Discuss the Math Mission. Students will use their knowledge of geometric figures to determine missing angle measures in polygons.

## Opening

Use your knowledge of geometric figures to determine missing angle measures in polygons.

# Lesson Guide

Monitor students as they work, asking questions to guide them if they need assistance.

SWD: Students with disabilities may take longer to develop a solid understanding of newly introduced skills and concepts. Provide direct instruction and guided practice with the skills and concepts relating to interior angle sums. Assess their understanding of newly introduced concepts, plan a review, and reinforce skills as needed.

# Mathematical Practices

Mathematical Practice 1: Make sense of problems and persevere in solving them.

• Throughout the activities, students problem solve, make conjectures, and apply what they know.

# Interventions

Student has difficulty getting started.

• What do you know about the angles in a parallelogram?

• The measure of ∠a and ∠c is 30°. The measure of ∠b is 150°.
• In a parallelogram, opposite angles are congruent and consecutive angles are supplementary.

# Find Angles of a Parallelogram

• What are the measures of ∠a, ∠b, and ∠c?
• Explain how you determined each angle measure. ## Hint:

• What is the sum of the angles in a parallelogram?
• What do you know about opposite angles in a parallelogram?

# Mathematical Practices

Mathematical Practice 3: Construct viable arguments and critique the reasoning of others.

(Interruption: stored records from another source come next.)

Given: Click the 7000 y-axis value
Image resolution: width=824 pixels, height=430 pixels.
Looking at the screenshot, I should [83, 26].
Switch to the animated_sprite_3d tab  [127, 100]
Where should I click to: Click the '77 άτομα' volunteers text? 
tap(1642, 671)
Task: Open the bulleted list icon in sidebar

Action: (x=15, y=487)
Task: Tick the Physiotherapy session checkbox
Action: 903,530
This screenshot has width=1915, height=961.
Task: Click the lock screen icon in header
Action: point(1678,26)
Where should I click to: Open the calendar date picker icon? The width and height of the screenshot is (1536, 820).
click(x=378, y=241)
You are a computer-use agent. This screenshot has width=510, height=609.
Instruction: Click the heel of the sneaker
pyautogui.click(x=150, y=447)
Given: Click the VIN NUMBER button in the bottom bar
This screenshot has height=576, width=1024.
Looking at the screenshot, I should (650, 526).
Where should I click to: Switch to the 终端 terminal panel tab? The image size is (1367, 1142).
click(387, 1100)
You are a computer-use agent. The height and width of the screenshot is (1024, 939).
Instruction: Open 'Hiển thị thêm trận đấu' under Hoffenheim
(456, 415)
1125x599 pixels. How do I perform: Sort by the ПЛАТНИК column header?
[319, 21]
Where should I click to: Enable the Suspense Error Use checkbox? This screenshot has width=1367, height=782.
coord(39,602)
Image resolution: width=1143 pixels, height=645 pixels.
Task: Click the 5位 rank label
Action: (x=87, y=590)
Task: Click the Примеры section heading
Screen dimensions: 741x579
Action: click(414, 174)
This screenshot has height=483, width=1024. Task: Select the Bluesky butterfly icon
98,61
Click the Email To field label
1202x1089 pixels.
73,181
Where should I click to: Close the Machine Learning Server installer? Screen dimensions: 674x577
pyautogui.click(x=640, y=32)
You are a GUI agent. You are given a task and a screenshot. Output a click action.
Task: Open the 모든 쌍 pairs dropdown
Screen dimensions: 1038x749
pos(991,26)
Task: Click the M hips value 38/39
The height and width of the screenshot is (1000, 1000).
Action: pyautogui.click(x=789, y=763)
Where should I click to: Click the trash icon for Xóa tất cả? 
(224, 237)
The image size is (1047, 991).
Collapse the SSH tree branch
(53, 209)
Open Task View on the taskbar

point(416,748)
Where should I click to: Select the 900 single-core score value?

• Notice students who justify their thinking. During the activity, students will be constructing viable arguments to explain their reasoning.

# Interventions

Student has difficulty getting started.

• What is the angle sum in a triangle?
• What is true of vertical angles and supplementary angles?

Student has a solution.

• Can you explain how you solved the problem?
• Is there another way to solve it?

• The measure of angle a is 65°. The measure of angle b is 50°. The measure of angle c is 130°. The measure of angle d is 50°.
• Angle c is vertical and congruent to the 130° angle. Angles b and d are supplementary to the 130° angle. Angle a is 65° and can be found by adding angle b and the 65° angle, then subtracting the total from 180° (angle sum of a triangle).

# Angles of a Triangle

• What are the measures of ∠a, ∠b, ∠c, and ∠d?
• Explain how you determined each angle measure. ## Hint:

• What do you know about vertical angles?
• What do you know about supplementary angles?
• What do you know about the sum of the angles in a triangle?

# Mathematical Practices

Mathematical Practice 8: Look for and express regularity in repeated reasoning.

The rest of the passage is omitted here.